* Required work: In the entries below, how many lines hold the word "Ruchti"? Answer with the number only.

Recorded data
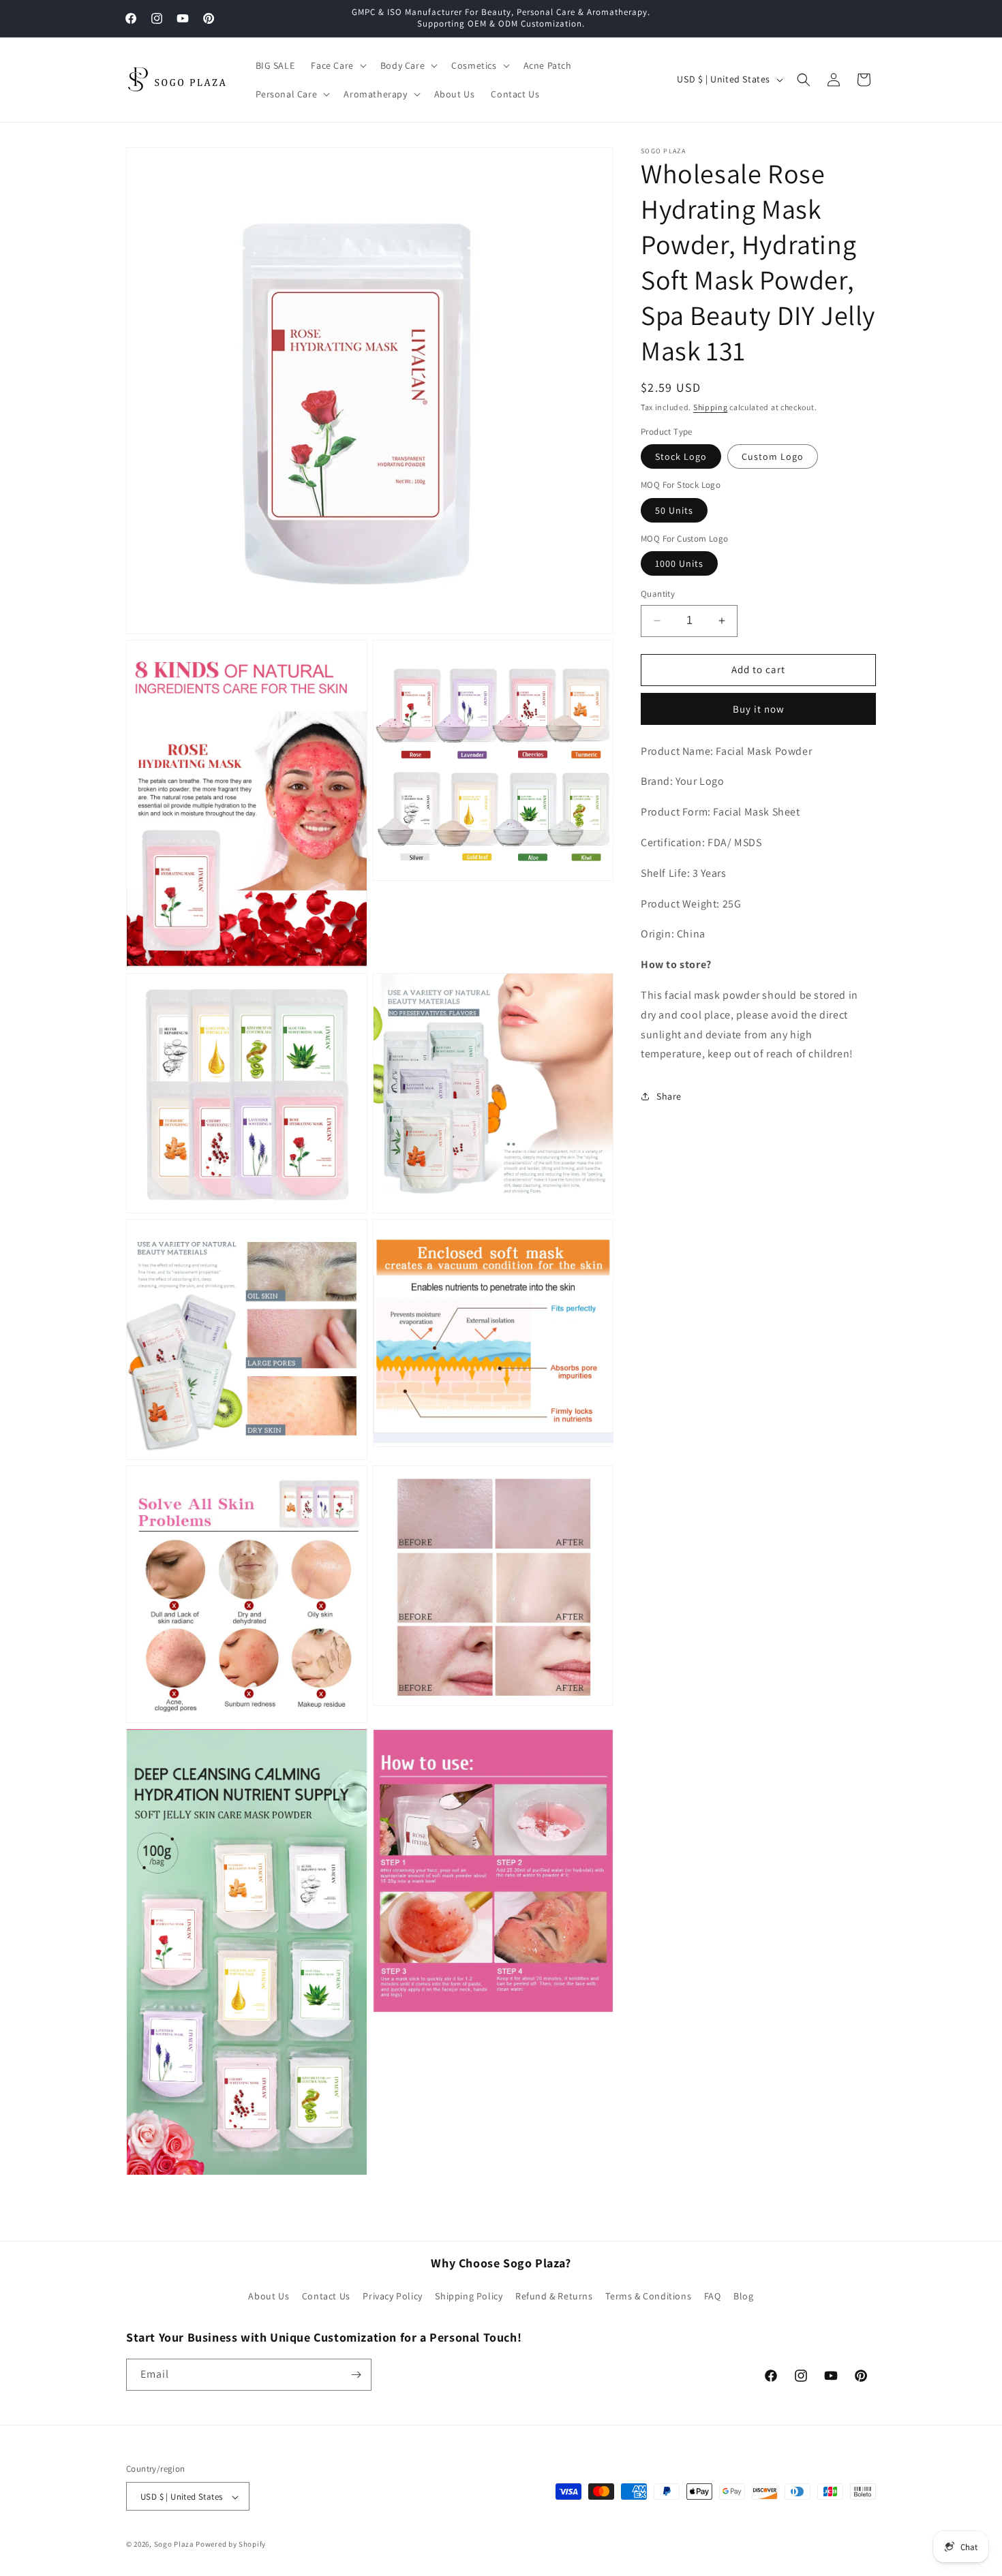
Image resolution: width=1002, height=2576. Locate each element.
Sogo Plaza (174, 2544)
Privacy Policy (392, 2297)
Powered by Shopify (231, 2544)
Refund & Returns (554, 2297)
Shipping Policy (468, 2297)
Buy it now (759, 708)
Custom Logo (773, 456)
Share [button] (669, 1096)
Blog (743, 2297)
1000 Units (679, 563)
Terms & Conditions (648, 2297)
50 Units (674, 510)
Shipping (710, 407)
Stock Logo (681, 456)
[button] (337, 65)
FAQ (712, 2297)
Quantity (658, 594)
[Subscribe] (356, 2375)
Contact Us (326, 2297)
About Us (268, 2297)
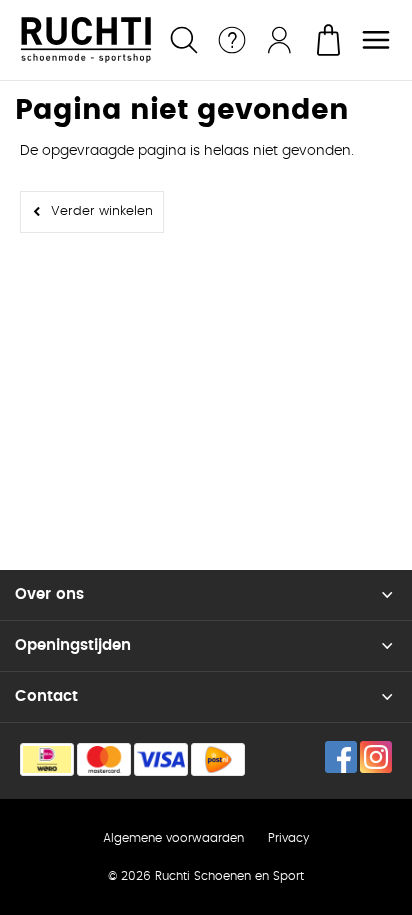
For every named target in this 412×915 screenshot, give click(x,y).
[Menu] (376, 40)
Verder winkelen (102, 211)
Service (232, 40)
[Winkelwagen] (328, 40)
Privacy (288, 838)
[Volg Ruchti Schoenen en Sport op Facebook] (341, 757)
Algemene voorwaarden (173, 838)
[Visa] (161, 759)
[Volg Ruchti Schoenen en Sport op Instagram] (376, 757)
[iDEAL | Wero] (47, 759)
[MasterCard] (104, 759)
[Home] (86, 40)
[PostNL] (218, 759)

* Exercise output: 2